Textauszug —
####################

PARAGUAY  hatte mit General Strössner auch einen deutschstämmigen Diktator,  er regierte das Land von 1954 bis 1989. Ein Präsident entkam einem Staatsstreich, ein anderer dankte unter dem Verdacht ab, einen Rivalen getötet zu haben.

CHILE versuchte mit Allende den Sozialismus einzuführen, was Pinochet durch einen Coup vereitelte. Zunächst von 1973 bis 1989 als Diktator regierend, stellte er sich anschließend erfolgreich dem Wählerwillen.  Seitdem werden die Präsidenten demokratisch gewählt, z.Z. regiert die Ärztin Michelle Bachelet das Land, welches von Pinochet so erfolgreich entbürokratisiert wurde, dass man es auch das Preussen Südamerikas nennt. Eurolatinas Partnerbüro in Valparaíso wird von den Gebrüdern Medo geführt.

ARGENTINIEN wird seit den dreissiger Jahren abwechselnd von Populisten und Militärs regiert. Die früheren Präsidenten Perón und Menem ließen die Verfassung ändern, um sich wiederwählbar zu machen. Zur Zeit wird das Land - nicht sehr erfolgreich - von  Cristina Fernández de Kirchner regiert, die im Amt des Präsidenten Nachfolgerin ihres Mannes ist. Meine Firma Eurolatina hat ein Büro in Buenos Aires, wo mein Partner Christian V. Schmehlik aus Madrid die Situation hautnah beobachtet und unsere Kunden in Europa auf dem Laufenden hält.

URUGUAY litt ebenfalls darunter, von 1973 bis 1984 eine Diktatur gewesen zu sein. Erst der 2004 gewählte linksgerichtete Präsident Tabaré Vázquez schaffte es, der 170 Jahre alten Fehde zwischen colorados und blancos ein Ende zu setzen.

BRASILIEN ist, was Diktatur und linken Präsidenten angeht, keine Ausnahme. Von 1964 bis 1985 wurde das Land von einer Militärdiktatur regiert, wobei der vorletzte Präsidentengeneral Geisel wie seine Kollegen in Paraguay und Bolivien deutscher Abstammung war. Der erste zivile Präsident nach der Diktatur, Sarney, erbte das Amt als Vizepräsidenten des gewählten Präsidenten Tancredo Neves, der noch vor seiner Vereidigung an einer - wie die Brasilianer meinen -  schlecht erklärten Krankheit starb. Der anschließend 1989 gewählte Präsident Collor de Mello dankte nach zwei Jahren ab, um der Amtsenthebung wegen Korruption zu entgehen. Sein Vizepräsident übernahm, dessen Wirtschaftsminister Prof. Cardoso 1997 gewählt wurde,  der der chronischen Inflation, die unter Sarney 80 % im Monat erreicht hatte, ein Ende machte. Sarney hatte es geschafft, seine vierjährige Amtszeit auf fünf Jahre verlängern zu lassen, Cardoso ließ die Verfassung ändern, um daraus zweimal vier Jahre zu machen. Der jetzige Präsident Lula ist in der zweiten Amtszeit und es wird ihm nachgesagt, dass auch er gerne die Verfassung ändern würde, um ein drittes Mal zu regieren.

####################

Quellenmaterial —

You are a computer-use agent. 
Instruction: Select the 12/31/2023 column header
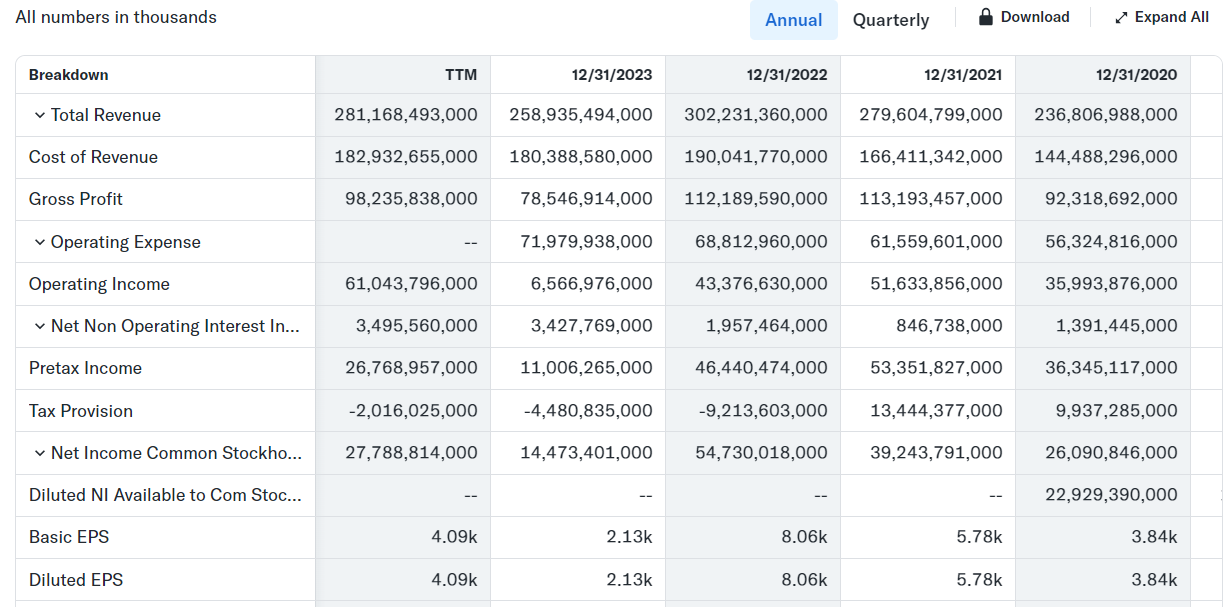click(612, 75)
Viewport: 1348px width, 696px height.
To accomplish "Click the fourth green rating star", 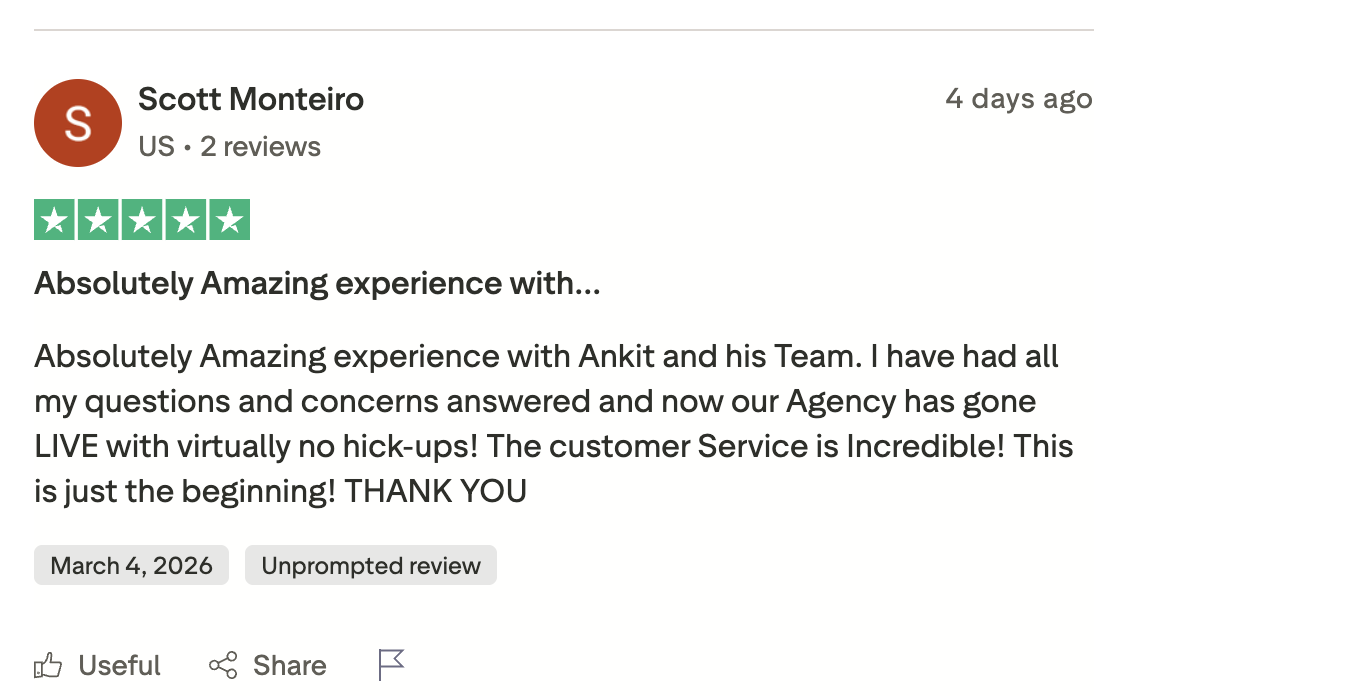I will coord(186,220).
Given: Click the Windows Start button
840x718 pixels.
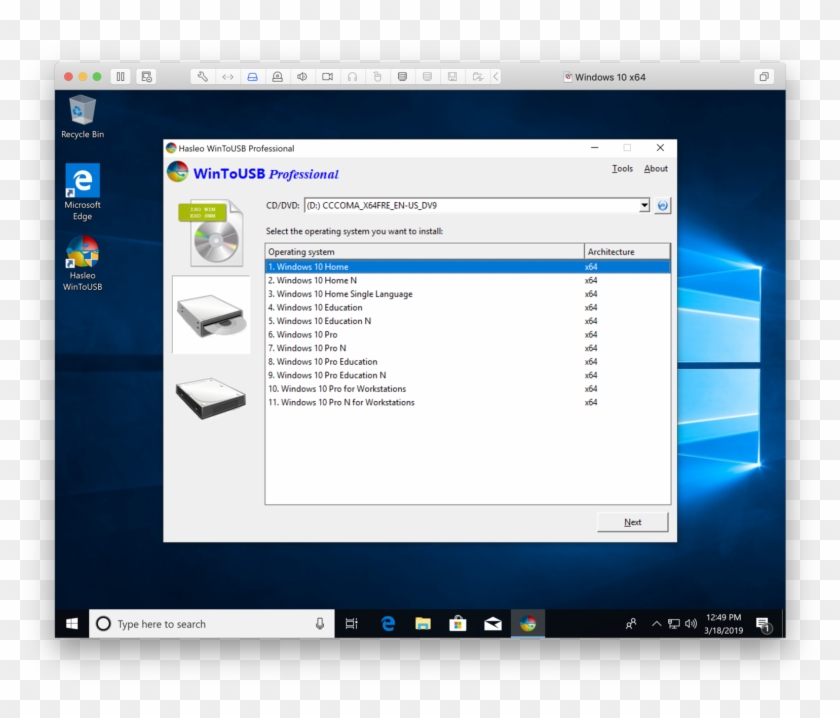Looking at the screenshot, I should tap(71, 623).
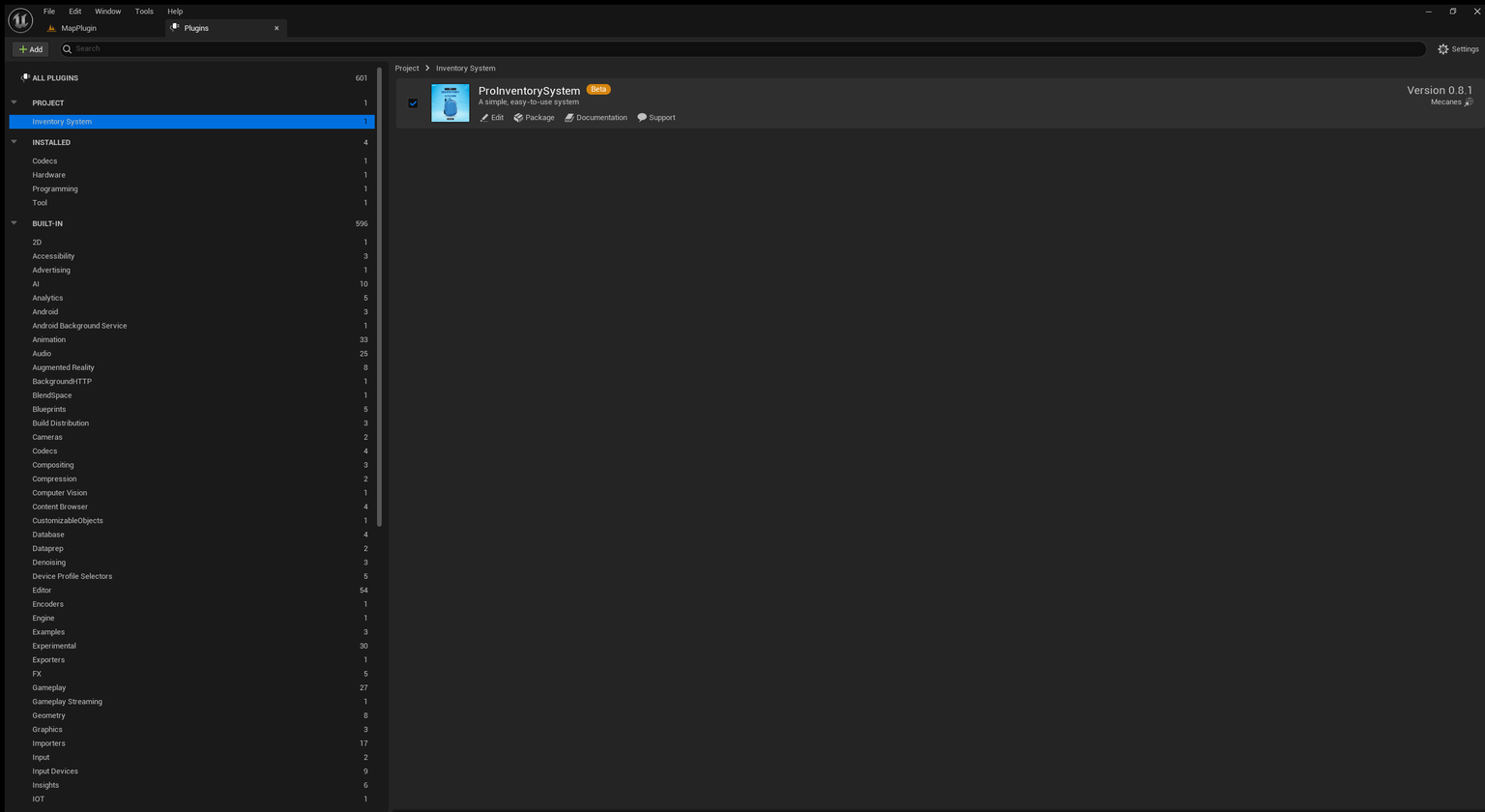Collapse the Installed category
The width and height of the screenshot is (1485, 812).
point(14,142)
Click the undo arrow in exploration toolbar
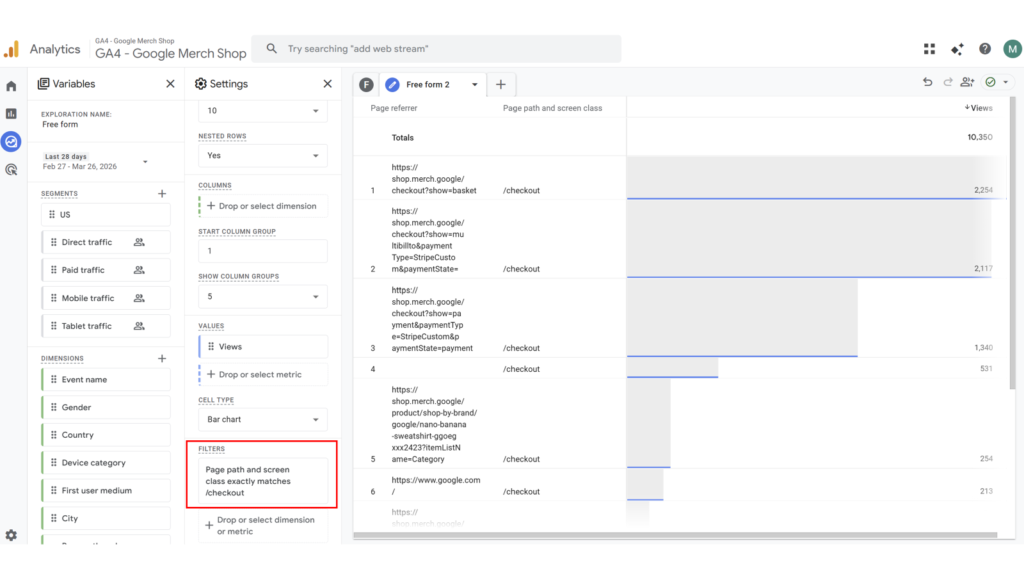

####################

Gelesenes anwenden —
a - Erkläre in ein bis drei Sätzen, warum Chile im Text über die Regierungen Südamerikas „das Preussen Südamerikas“ genannt wird.
b - Führe den Text über die Regierungen Südamerikas nach seinem letzten Satz weiter.

Lösungen der Aufgaben —
a - Chile wird so genannt, weil Pinochet das Land sehr erfolgreich entbürokratisiert hat.

b -
VENEZUELA macht heute die Nagelprobe, in einem Referendum will Chávez, der Oberst der Fallschirmjägertruppen und seit 1998 gewählter Präsident, erreichen, dass er unbegrenzt im Amt bleiben kann, um die Sozialistische Republik Venezula dauerhaft zu regieren.  1992 hatte der Oberst versucht, über einen Staatsstreich Präsident zu werden - erfolglos. 2000 bekam er durch eine Verfassungsänderung das Recht für zusätzliche sechs Amtsjahre und wurde 2006 wiedergewählt. 2002 sollte er gestürzt werden, kehrte aber wie der Phönix, der aus der Asche aufersteht, wieder in's Amt zurück.  In Caracas vertritt unser Hamburger Eike Ingo Friese die Belange Eurolatinas.

AKTUALISIERUNG: Chávez hat es geschafft, eine knappe Mehrheit hat ihm die Moeglichkeit gegeben, sich unbegrenzt wiederwaehlen zu lassen. 

Die große Frage ist, sind wir in Lateinamerika jetzt auf dem richtigen Weg? Nur die Zukunft wird es uns weisen! Wobei der Leser es mir nachsehen möge, dass ich die zentralamerikanischen Länder, Surinam und die Guyanas hier nicht kommentiert habe.

Eines scheint sicher zu sein, Brasilien ist sehr gut gegen die Auswirkungen DER KRISE gewappnet, selbst wenn wir dieses Jahr nur 1 oder 2 % wachsen, bedeutet dies mit den Wachstumsraten zum Jahresende ein Wachstum von 4 oder 5 % im nächsten Jahr, in dem wir (ich nicht) den Nachfolger Lulas wählen. Und Brasilien hat ähnlich wie die USA bereits einen Binnenmarkt, der groß genug ist, um einen Rückgang des Exportes ertragbar zu machen.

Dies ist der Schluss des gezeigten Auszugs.